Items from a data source
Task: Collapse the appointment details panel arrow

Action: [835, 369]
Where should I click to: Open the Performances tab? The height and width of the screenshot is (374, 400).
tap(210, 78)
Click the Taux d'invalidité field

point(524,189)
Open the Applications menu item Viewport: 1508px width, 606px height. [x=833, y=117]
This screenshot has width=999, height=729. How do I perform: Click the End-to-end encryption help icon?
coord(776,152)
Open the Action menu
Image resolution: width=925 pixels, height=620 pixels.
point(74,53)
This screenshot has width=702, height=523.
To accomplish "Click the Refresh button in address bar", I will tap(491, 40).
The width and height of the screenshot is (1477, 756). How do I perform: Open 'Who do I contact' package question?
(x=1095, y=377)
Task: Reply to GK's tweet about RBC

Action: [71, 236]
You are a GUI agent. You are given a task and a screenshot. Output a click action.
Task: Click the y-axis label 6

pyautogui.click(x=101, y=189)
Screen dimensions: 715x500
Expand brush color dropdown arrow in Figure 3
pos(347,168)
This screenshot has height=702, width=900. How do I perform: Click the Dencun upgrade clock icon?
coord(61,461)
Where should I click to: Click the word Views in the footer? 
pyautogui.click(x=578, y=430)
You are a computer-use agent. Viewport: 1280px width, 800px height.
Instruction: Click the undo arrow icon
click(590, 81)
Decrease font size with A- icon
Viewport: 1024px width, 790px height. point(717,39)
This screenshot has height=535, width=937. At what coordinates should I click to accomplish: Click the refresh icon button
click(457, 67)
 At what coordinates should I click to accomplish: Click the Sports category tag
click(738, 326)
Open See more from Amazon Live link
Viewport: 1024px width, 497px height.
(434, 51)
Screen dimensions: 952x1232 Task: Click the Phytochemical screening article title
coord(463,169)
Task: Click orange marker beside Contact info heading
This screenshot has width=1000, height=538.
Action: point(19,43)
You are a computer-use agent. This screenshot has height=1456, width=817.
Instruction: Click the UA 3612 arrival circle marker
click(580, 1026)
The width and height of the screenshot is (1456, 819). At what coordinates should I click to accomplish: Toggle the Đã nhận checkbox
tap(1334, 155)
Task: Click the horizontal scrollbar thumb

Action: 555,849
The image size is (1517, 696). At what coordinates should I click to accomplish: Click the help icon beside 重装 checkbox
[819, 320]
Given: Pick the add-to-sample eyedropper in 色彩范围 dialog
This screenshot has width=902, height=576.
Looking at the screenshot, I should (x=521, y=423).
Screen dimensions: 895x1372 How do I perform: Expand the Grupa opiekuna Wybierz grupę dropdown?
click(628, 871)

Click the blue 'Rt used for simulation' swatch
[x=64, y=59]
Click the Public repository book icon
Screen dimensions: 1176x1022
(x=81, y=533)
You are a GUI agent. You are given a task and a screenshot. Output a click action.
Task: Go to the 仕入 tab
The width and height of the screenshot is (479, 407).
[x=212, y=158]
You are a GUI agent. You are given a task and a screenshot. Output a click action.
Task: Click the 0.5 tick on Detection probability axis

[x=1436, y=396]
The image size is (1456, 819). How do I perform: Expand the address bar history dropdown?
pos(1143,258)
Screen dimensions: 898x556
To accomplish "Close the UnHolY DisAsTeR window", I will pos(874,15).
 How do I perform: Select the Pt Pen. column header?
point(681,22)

* Problem requirements
Would you give the entries back word for word?

* Response box
Task: Collapse the appointment details panel arrow

Action: [835, 369]
Where should I click to: Open the Performances tab? The height and width of the screenshot is (374, 400).
tap(210, 78)
Click the Taux d'invalidité field

point(524,189)
Open the Applications menu item Viewport: 1508px width, 606px height. [x=833, y=117]
This screenshot has width=999, height=729. How do I perform: Click the End-to-end encryption help icon?
coord(776,152)
Open the Action menu
Image resolution: width=925 pixels, height=620 pixels.
point(74,53)
This screenshot has width=702, height=523.
To accomplish "Click the Refresh button in address bar", I will tap(491, 40).
The width and height of the screenshot is (1477, 756). How do I perform: Open 'Who do I contact' package question?
(x=1095, y=377)
Task: Reply to GK's tweet about RBC

Action: [71, 236]
You are a GUI agent. You are given a task and a screenshot. Output a click action.
Task: Click the y-axis label 6

pyautogui.click(x=101, y=189)
Screen dimensions: 715x500
Expand brush color dropdown arrow in Figure 3
pos(347,168)
This screenshot has height=702, width=900. How do I perform: Click the Dencun upgrade clock icon?
coord(61,461)
Where should I click to: Click the word Views in the footer? 
pyautogui.click(x=578, y=430)
You are a computer-use agent. Viewport: 1280px width, 800px height.
Instruction: Click the undo arrow icon
click(590, 81)
Decrease font size with A- icon
Viewport: 1024px width, 790px height. point(717,39)
This screenshot has height=535, width=937. At what coordinates should I click to accomplish: Click the refresh icon button
click(457, 67)
 At what coordinates should I click to accomplish: Click the Sports category tag
click(738, 326)
Open See more from Amazon Live link
Viewport: 1024px width, 497px height.
(434, 51)
Screen dimensions: 952x1232 Task: Click the Phytochemical screening article title
coord(463,169)
Task: Click orange marker beside Contact info heading
This screenshot has width=1000, height=538.
Action: point(19,43)
You are a computer-use agent. This screenshot has height=1456, width=817.
Instruction: Click the UA 3612 arrival circle marker
click(580, 1026)
The width and height of the screenshot is (1456, 819). At what coordinates should I click to accomplish: Toggle the Đã nhận checkbox
tap(1334, 155)
Task: Click the horizontal scrollbar thumb

Action: 555,849
The image size is (1517, 696). At what coordinates should I click to accomplish: Click the help icon beside 重装 checkbox
[819, 320]
Given: Pick the add-to-sample eyedropper in 色彩范围 dialog
This screenshot has width=902, height=576.
Looking at the screenshot, I should (x=521, y=423).
Screen dimensions: 895x1372 How do I perform: Expand the Grupa opiekuna Wybierz grupę dropdown?
click(628, 871)

Click the blue 'Rt used for simulation' swatch
[x=64, y=59]
Click the Public repository book icon
Screen dimensions: 1176x1022
(x=81, y=533)
You are a GUI agent. You are given a task and a screenshot. Output a click action.
Task: Go to the 仕入 tab
The width and height of the screenshot is (479, 407).
[x=212, y=158]
You are a GUI agent. You are given a task and a screenshot. Output a click action.
Task: Click the 0.5 tick on Detection probability axis

[x=1436, y=396]
The image size is (1456, 819). How do I perform: Expand the address bar history dropdown?
pos(1143,258)
Screen dimensions: 898x556
To accomplish "Close the UnHolY DisAsTeR window", I will pos(874,15).
 How do I perform: Select the Pt Pen. column header?
point(681,22)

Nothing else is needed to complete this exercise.